SET EXERCISE »
Rewrite the rows from the line with "Task: Click the paperclip attachments icon" up to and including the line with "(x=468, y=331)", putting "interface agent" wherever "GUI agent" appears and keeping everything else the same.

────────────────

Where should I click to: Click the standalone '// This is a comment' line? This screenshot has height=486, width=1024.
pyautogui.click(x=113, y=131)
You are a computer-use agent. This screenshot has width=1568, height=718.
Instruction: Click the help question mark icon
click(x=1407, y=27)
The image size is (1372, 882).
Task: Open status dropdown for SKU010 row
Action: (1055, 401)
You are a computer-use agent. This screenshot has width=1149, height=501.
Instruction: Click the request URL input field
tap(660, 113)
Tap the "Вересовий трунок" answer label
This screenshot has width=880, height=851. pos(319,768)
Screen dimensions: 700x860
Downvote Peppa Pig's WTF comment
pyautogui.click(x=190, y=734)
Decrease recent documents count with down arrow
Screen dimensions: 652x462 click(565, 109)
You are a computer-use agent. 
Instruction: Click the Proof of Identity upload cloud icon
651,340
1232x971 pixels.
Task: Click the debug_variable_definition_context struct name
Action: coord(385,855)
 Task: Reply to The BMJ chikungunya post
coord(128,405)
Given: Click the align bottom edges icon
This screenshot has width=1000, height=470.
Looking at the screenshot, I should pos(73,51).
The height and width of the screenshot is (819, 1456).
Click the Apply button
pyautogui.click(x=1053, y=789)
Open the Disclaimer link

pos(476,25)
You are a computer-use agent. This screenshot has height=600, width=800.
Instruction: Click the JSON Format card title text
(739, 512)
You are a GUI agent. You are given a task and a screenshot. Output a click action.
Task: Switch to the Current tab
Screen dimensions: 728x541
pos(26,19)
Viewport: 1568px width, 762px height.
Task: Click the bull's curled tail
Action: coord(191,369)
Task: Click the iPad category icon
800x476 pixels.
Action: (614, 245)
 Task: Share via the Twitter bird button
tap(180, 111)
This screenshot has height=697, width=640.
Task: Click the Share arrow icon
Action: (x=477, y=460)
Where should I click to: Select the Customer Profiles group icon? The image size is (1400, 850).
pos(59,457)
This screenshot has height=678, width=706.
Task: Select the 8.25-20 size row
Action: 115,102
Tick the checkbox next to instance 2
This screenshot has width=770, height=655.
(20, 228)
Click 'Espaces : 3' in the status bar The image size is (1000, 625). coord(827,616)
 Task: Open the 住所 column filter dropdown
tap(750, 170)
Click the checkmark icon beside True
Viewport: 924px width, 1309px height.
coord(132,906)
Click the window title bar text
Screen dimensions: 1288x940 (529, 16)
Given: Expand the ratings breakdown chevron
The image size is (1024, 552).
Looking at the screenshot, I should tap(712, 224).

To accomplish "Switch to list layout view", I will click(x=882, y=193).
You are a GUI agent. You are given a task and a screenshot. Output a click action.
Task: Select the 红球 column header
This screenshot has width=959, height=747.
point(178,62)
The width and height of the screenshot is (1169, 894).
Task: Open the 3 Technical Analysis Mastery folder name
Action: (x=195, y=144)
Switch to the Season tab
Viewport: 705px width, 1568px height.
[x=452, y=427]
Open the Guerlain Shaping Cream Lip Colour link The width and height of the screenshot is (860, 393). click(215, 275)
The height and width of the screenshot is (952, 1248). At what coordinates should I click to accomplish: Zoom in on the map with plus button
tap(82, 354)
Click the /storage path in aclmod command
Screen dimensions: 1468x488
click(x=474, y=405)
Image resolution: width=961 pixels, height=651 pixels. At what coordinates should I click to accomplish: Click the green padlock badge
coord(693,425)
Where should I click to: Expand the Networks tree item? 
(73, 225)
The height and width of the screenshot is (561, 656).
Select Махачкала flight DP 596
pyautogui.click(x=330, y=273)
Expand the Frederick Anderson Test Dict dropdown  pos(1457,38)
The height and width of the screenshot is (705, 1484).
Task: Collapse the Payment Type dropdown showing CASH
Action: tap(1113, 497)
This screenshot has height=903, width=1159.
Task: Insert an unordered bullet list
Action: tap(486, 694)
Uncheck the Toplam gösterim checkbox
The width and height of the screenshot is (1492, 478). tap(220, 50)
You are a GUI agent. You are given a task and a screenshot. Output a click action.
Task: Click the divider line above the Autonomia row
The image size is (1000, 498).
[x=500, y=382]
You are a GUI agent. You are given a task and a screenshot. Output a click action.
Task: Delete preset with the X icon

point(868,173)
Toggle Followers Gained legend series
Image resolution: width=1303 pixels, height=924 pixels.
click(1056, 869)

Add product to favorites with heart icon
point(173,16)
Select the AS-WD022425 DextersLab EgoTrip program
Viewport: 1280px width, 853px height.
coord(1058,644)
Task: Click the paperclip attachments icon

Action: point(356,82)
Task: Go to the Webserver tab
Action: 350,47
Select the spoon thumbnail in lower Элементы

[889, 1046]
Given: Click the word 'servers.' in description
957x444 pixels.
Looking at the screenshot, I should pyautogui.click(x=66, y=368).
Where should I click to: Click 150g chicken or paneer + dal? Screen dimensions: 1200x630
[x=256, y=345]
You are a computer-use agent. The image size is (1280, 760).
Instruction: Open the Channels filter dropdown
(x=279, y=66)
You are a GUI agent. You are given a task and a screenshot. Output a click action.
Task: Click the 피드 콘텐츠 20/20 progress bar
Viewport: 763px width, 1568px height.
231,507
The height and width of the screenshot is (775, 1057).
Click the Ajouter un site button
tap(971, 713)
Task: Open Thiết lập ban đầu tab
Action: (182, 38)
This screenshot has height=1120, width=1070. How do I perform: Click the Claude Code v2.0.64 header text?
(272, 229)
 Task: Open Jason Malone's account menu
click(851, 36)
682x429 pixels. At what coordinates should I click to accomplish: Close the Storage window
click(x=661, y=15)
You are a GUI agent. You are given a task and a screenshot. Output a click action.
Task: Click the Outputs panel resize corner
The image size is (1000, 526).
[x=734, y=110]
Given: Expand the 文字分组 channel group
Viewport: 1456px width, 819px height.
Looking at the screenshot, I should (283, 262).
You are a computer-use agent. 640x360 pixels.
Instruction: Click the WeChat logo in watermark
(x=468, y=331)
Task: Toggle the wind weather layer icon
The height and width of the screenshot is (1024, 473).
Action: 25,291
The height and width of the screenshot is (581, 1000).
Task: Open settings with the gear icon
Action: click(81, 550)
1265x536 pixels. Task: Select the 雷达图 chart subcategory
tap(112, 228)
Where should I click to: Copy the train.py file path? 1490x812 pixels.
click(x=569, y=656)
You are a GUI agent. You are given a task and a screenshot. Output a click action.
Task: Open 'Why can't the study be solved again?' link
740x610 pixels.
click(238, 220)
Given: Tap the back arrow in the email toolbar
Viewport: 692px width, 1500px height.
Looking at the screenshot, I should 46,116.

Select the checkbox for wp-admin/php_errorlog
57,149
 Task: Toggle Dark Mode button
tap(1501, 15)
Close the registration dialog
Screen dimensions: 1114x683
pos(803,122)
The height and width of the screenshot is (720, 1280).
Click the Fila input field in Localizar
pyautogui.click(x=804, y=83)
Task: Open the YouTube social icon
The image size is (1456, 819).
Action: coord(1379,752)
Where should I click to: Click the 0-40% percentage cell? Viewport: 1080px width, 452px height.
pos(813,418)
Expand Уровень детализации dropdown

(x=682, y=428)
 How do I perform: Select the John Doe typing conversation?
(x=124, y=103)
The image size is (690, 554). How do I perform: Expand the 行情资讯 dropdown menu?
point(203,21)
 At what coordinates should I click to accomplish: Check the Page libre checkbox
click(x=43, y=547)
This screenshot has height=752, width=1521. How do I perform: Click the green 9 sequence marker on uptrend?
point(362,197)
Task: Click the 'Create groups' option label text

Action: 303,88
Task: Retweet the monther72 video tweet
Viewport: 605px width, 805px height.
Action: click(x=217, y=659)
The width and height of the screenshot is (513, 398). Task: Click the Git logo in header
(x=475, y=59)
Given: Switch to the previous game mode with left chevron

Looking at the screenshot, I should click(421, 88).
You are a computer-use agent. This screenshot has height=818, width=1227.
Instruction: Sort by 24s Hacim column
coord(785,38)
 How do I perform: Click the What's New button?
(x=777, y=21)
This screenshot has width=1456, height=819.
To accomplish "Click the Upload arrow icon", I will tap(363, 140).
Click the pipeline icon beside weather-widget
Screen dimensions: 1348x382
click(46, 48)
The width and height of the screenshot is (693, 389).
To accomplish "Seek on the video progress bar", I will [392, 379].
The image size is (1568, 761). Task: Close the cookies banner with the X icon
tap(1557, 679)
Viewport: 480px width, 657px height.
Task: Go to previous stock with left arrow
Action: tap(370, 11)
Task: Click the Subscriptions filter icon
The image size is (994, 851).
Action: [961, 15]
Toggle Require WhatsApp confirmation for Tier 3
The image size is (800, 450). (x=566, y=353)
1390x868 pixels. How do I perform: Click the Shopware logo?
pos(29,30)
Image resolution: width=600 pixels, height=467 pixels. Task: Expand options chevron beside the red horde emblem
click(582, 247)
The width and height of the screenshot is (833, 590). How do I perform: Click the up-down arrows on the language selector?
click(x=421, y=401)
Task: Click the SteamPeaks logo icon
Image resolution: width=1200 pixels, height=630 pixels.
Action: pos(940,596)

────────────────

TASK RESPONSE »
Task: Click the paperclip attachments icon

Action: point(356,82)
Task: Go to the Webserver tab
Action: 350,47
Select the spoon thumbnail in lower Элементы

[889, 1046]
Given: Click the word 'servers.' in description
957x444 pixels.
Looking at the screenshot, I should pyautogui.click(x=66, y=368).
Where should I click to: Click 150g chicken or paneer + dal? Screen dimensions: 1200x630
[x=256, y=345]
You are a computer-use agent. The image size is (1280, 760).
Instruction: Open the Channels filter dropdown
(x=279, y=66)
You are a interface agent. You are given a task and a screenshot. Output a click action.
Task: Click the 피드 콘텐츠 20/20 progress bar
Viewport: 763px width, 1568px height.
231,507
The height and width of the screenshot is (775, 1057).
Click the Ajouter un site button
tap(971, 713)
Task: Open Thiết lập ban đầu tab
Action: (182, 38)
This screenshot has height=1120, width=1070. How do I perform: Click the Claude Code v2.0.64 header text?
(272, 229)
 Task: Open Jason Malone's account menu
click(851, 36)
682x429 pixels. At what coordinates should I click to accomplish: Close the Storage window
click(x=661, y=15)
You are a interface agent. You are given a task and a screenshot. Output a click action.
Task: Click the Outputs panel resize corner
The image size is (1000, 526).
[x=734, y=110]
Given: Expand the 文字分组 channel group
Viewport: 1456px width, 819px height.
Looking at the screenshot, I should (283, 262).
You are a computer-use agent. 640x360 pixels.
Instruction: Click the WeChat logo in watermark
(x=468, y=331)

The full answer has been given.